[Saved data entries]
------------------------------------

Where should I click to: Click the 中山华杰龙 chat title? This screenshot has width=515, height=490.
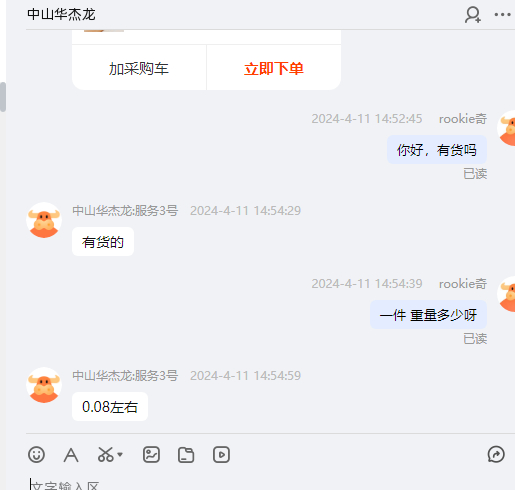tap(61, 15)
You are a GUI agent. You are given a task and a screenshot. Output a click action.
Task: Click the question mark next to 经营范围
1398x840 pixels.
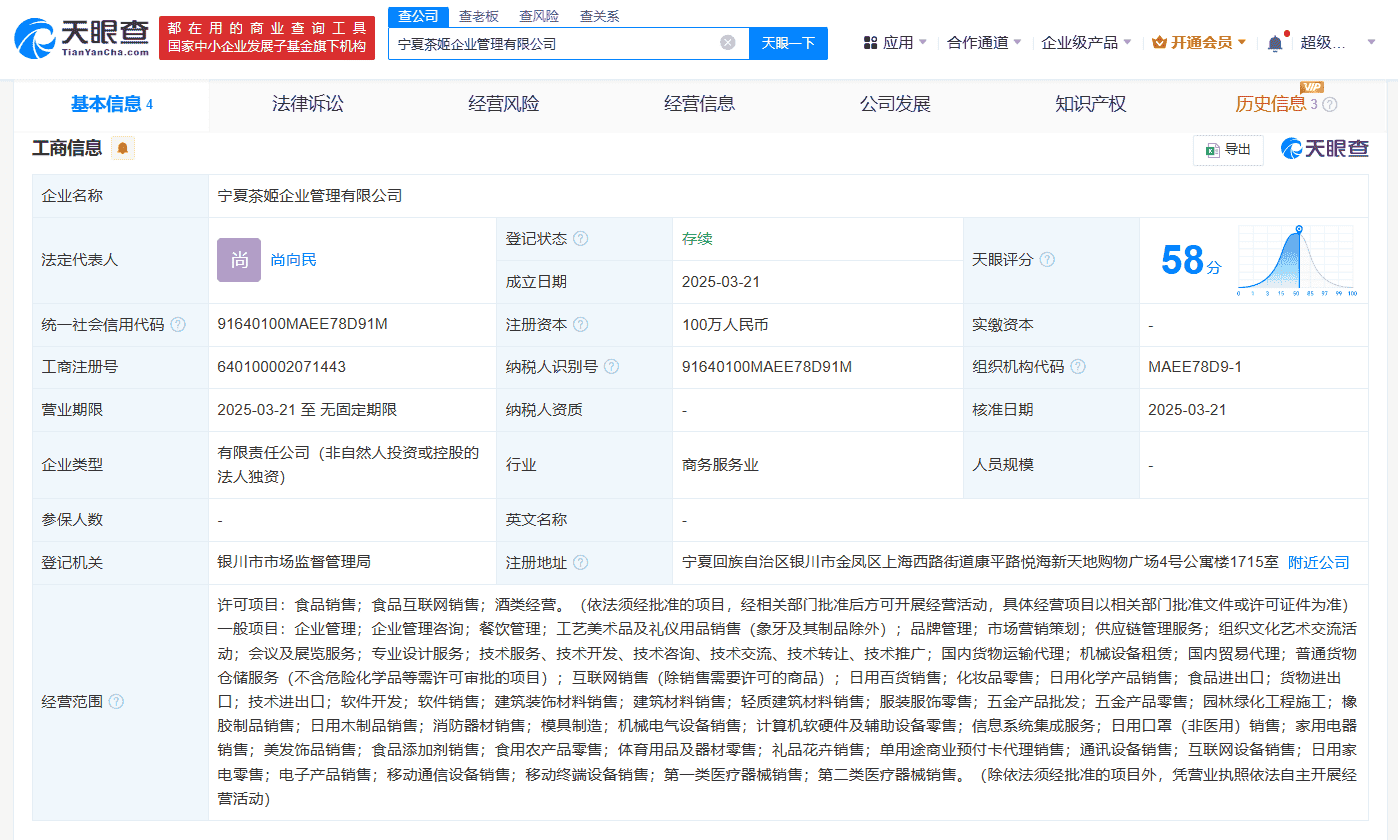(117, 702)
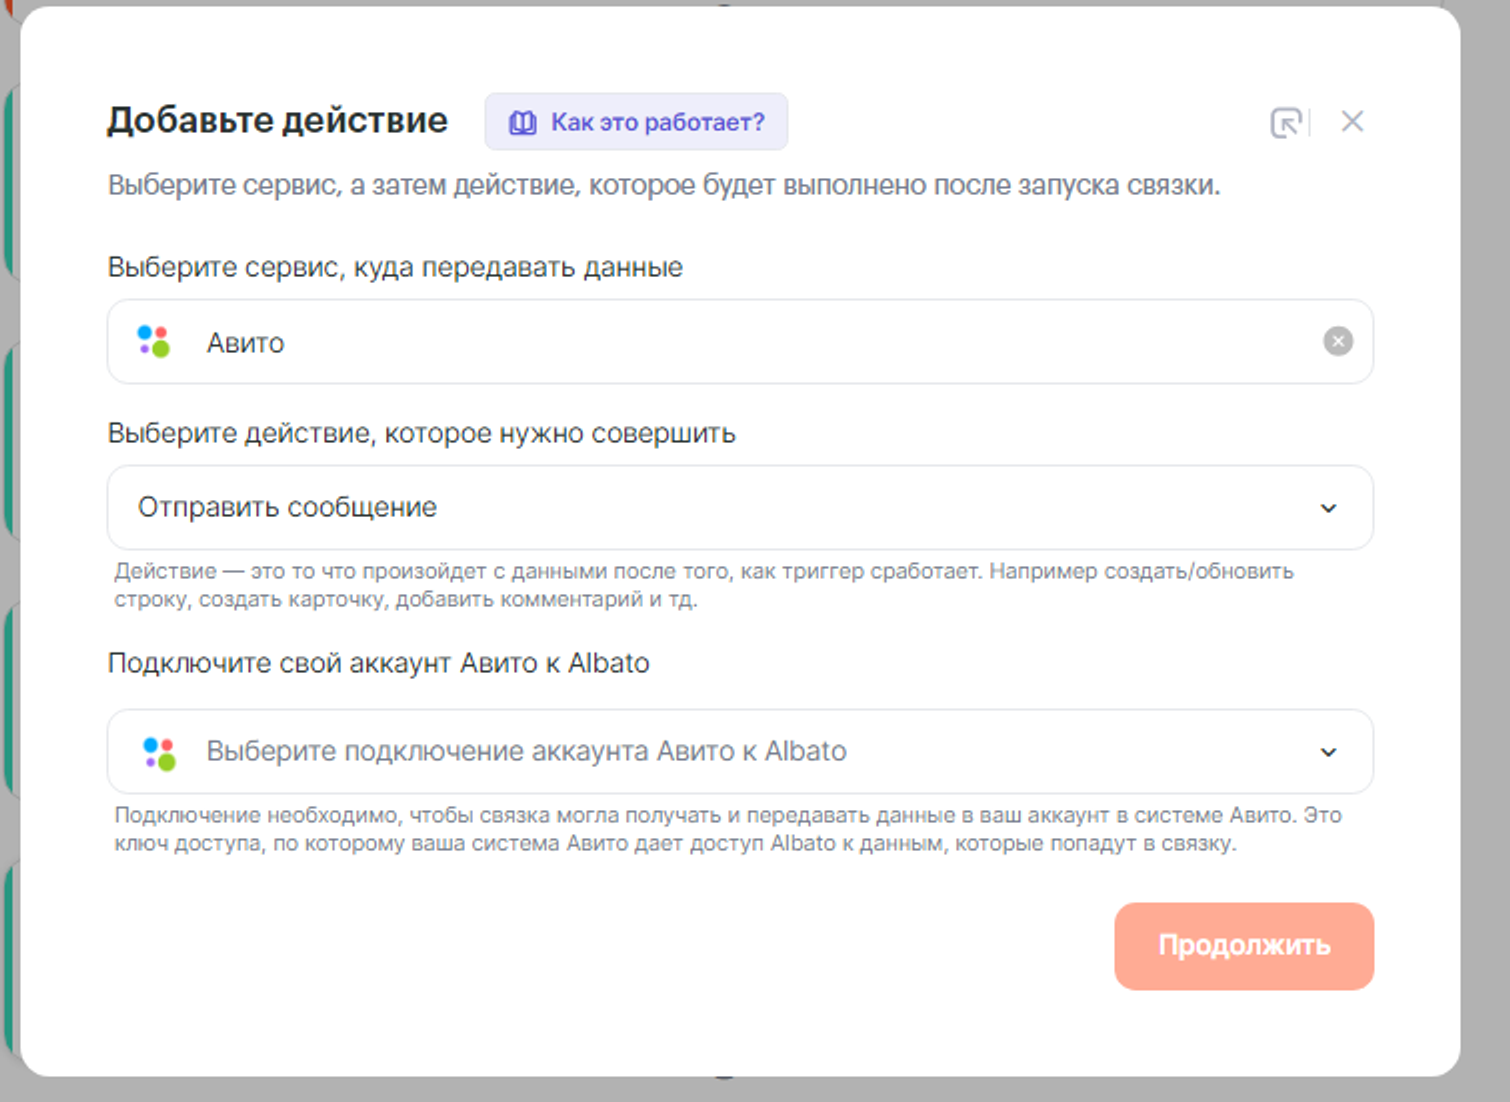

------------------------------------

## [Task description]
Restate each entry word for word, please, but drop any images it holds.

## [Result of the exercise]
Where should I click to: Click the 中山华杰龙 chat title? This screenshot has width=515, height=490.
tap(61, 15)
You are a GUI agent. You are given a task and a screenshot. Output a click action.
Task: Click the question mark next to 经营范围
1398x840 pixels.
(117, 702)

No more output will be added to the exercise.